Há, no entanto, sinais de criatividade institucional que não devem ser ignorados. A anunciada operação de debt-for-health swap — a troca de dívida por investimentos no setor da saúde — revela uma tentativa de alinhar a gestão do passivo com objetivos sociais . O mecanismo, já testado em Cabo Verde, Belize ou Costa do Marfim, permite substituir dívida onerosa por financiamento de menor custo, desde que as poupanças sejam canalizadas para setores prioritários.

É engenhoso. Mas não é milagroso.

Estes instrumentos aliviam a pressão de tesouraria, mas não resolvem a doença crónica: a incapacidade do Estado de gerar receitas suficientes sem recorrer a novos empréstimos. A meta de reduzir o rácio da dívida para 45% do PIB, parcialmente auxiliada pelo rebasing das contas nacionais, não deve iludir ninguém . O numerador pode melhorar por via estatística, mas o denominador — a capacidade produtiva real do país — continua estagnado.

O Vício da Não-Prosperidade

A acomodação é, para muitos, um comportamento de correlação direta com a crise. O saque desmedido e a depredação patrimonial sem resultante benefício nacional transformaram-se no vício estrutural que explica a não-prosperidade. Durante o boom, nasceram milionários exponenciais. Hoje, a classe média, que outrora via dólares, já não cobre as despesas do mês.

O drama nacional não é a falta de potencial. Angola tem vantagens comparadas imensas. O problema é que a produção de valor agregado exige capacidade técnica nacional que ainda não formámos; exige investimento que não temos porque não poupámos; exige visão estratégica que temos adiado sucessivamente.

Concluir o Ciclo

O país debate-se com uma esquizofrenia económica: quer atrair investimento, mas mantém custos de contexto proibitivos; quer diversificar a economia, mas continua a hipotecar o futuro ao petróleo; quer reduzir a dívida, mas continua a contrair nova dívida para pagar a antiga.

A leitura da crise não pode resumir-se à falta de alternativas. As alternativas existem, mas são impopulares e implicam confrontar o que resta do "modelo Angola": o Estado capturado por interesses privados, a opacidade dos contratos públicos, o peso do clientelismo e a ausência de mecanismos eficazes de redistribuição da riqueza extrativa.

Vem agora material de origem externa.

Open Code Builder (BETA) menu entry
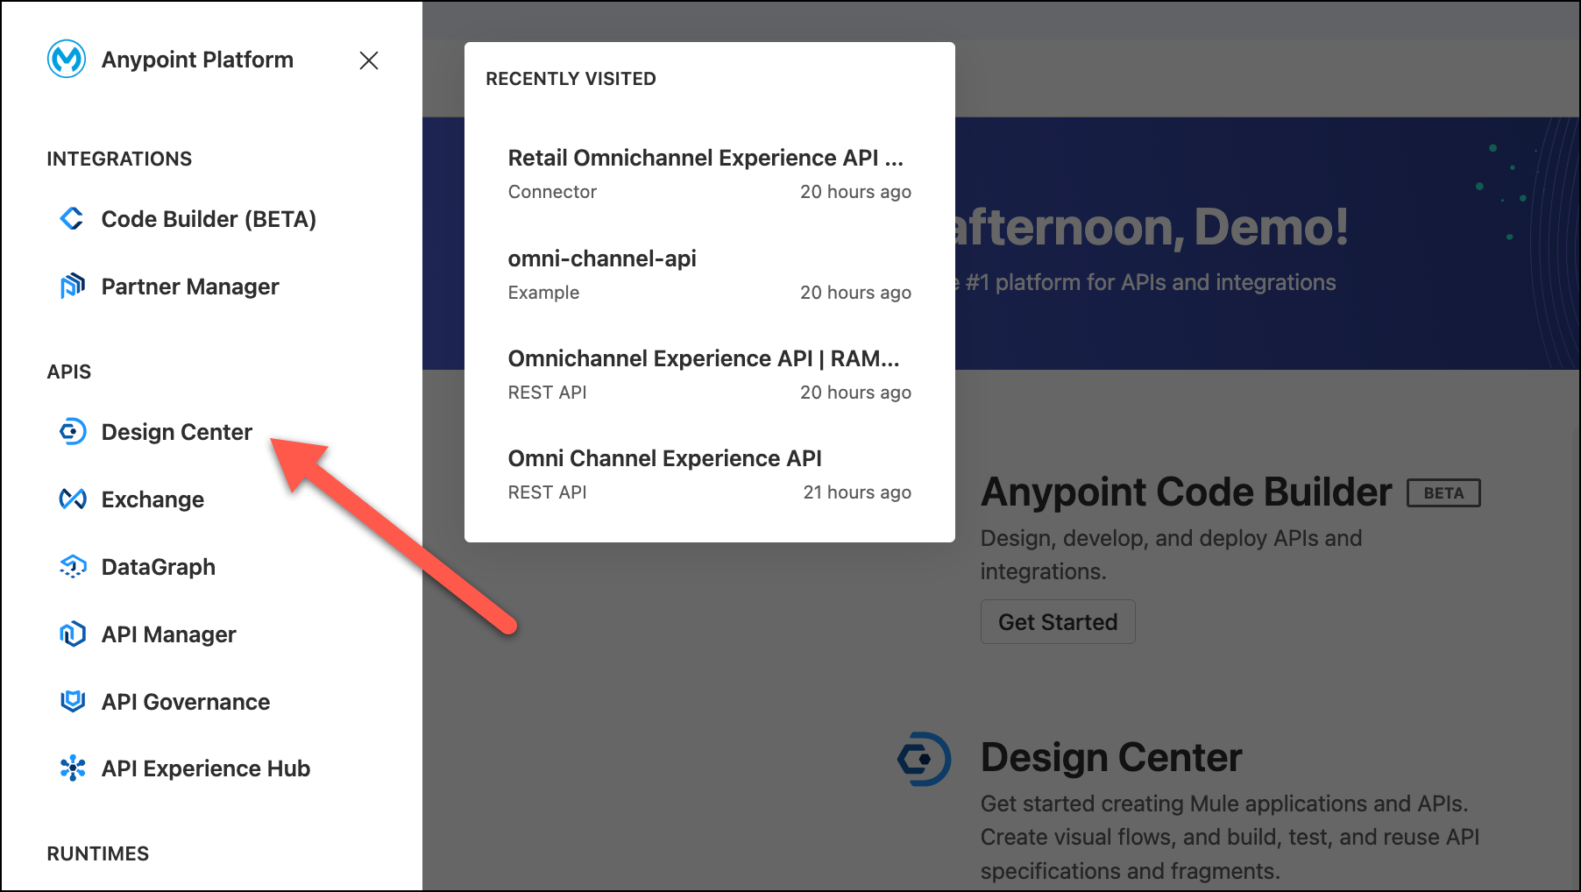 209,219
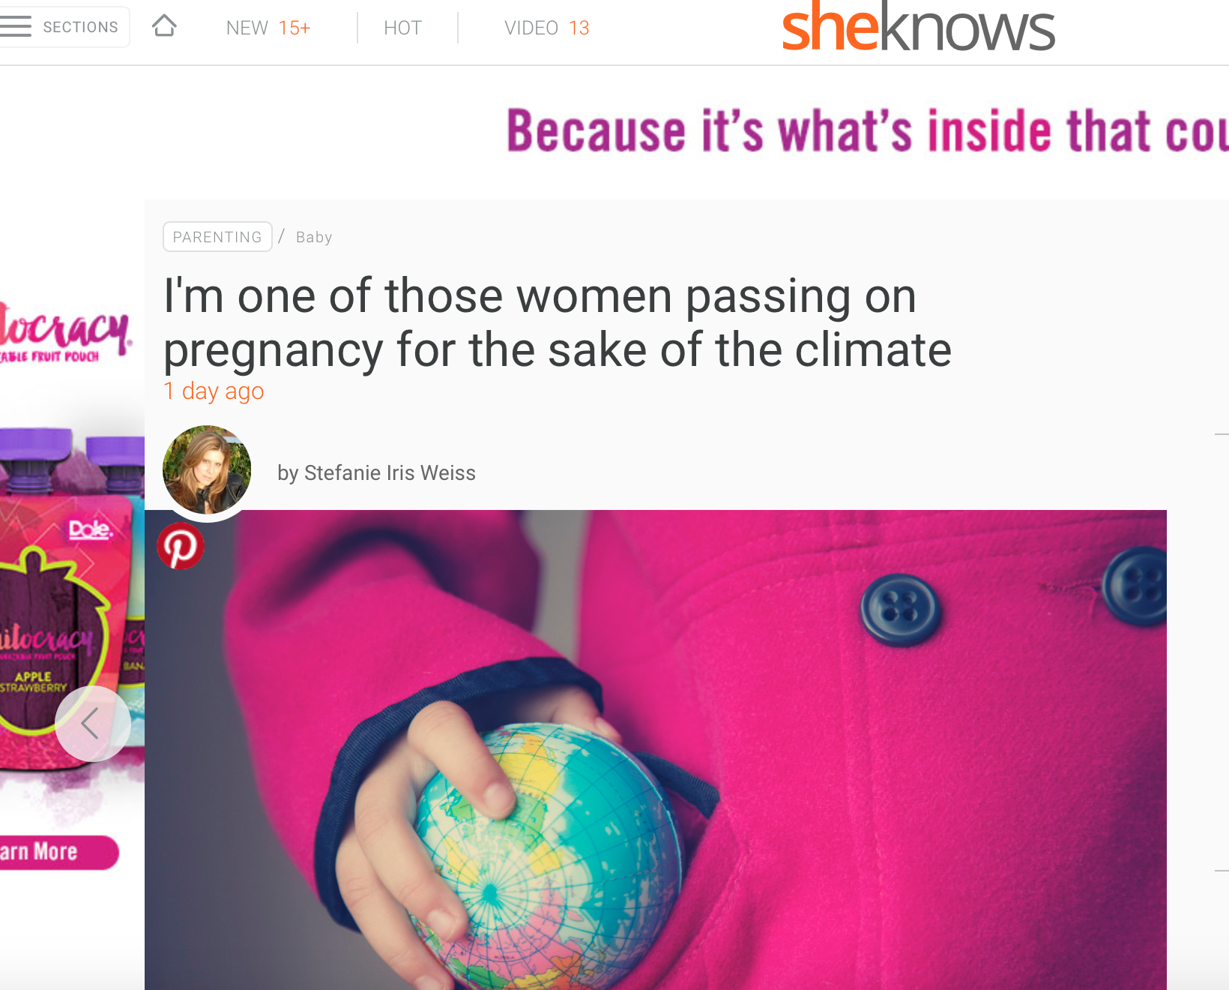Open the VIDEO 13 tab
The width and height of the screenshot is (1229, 990).
click(547, 29)
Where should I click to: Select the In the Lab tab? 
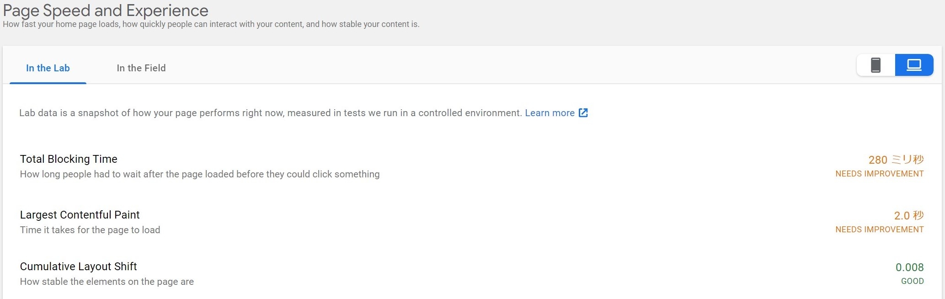click(48, 68)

Não há milagres. Há apenas trabalho, iniciativa e liberdade económica. O Estado tem de se libertar da captura privada; o setor privado tem de aprender a funcionar sem muletas políticas. O curto prazo é o tempo do ajuste e da gestão da escassez. O médio prazo deve ser o da enumeração das nossas capacidades e do aproveitamento das oportunidades. O longo prazo — esse sim — será o momento em que a produção nacional conseguir suprir 70% a 80% das necessidades do país.

Até lá, continuaremos a pagar o preço da soberania, na esperança de que o esforço de hoje não seja apenas mais uma página no longo epitáfio de um país que viveu do petróleo e esqueceu-se de viver de si próprio.